A .PNG can be easily overlaid against any background color.

Double-check your proofs.

Most interfaces will give you a proof or preview

of what the final product will look like.

But spending a few bucks on a sample eliminates all the guesswork.

This can save you a ton of grief.

Write a great description.

No matter where you sell your product

it's gonna end up on a product page with a 'Buy Now' button.

Make sure to include notes about the materials your merch is made out of

and how it relates to your channel.

Take your pricing into consideration.

Don't dissuade sales with an outrageous price.

But at the same time

make sure you can cover the costs of your designer

and make the whole process worthwhile.

When in doubt, check to see

what other creators are selling their merchandise for

and use that information to stay competitive.

Now that you've gone through the process of designing and listing merch

it's time to tell the world about it.

If you have a website, make sure your product links are up to date.

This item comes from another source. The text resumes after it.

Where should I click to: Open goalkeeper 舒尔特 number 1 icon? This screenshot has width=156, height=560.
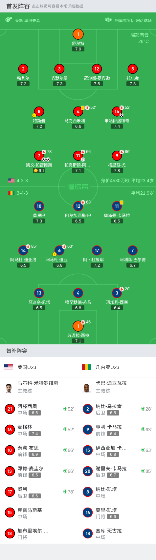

If you're selling apparel, be sure to wear it in your videos

to build excitement.

Pinning a top comment with a link to your merch

is also a great way to get the word out

but make sure to do it as soon as your video goes live

so your most dedicated fans will see.

Available in certain countries

YouTube allows you to promote your merch on video end screens

as well as in a merch shelf below the description.

If you're sure your fans are interested in branded merchandise

then why not do a dedicated video about it?

Many of your audience members want to know about new merch

so take the time in your video to tell them directly.

Tell them that you hope they like it and ask for feedback in the comment section.

Getting your viewers to talk about merch not only helps get the word out

but also provides you with valuable feedback.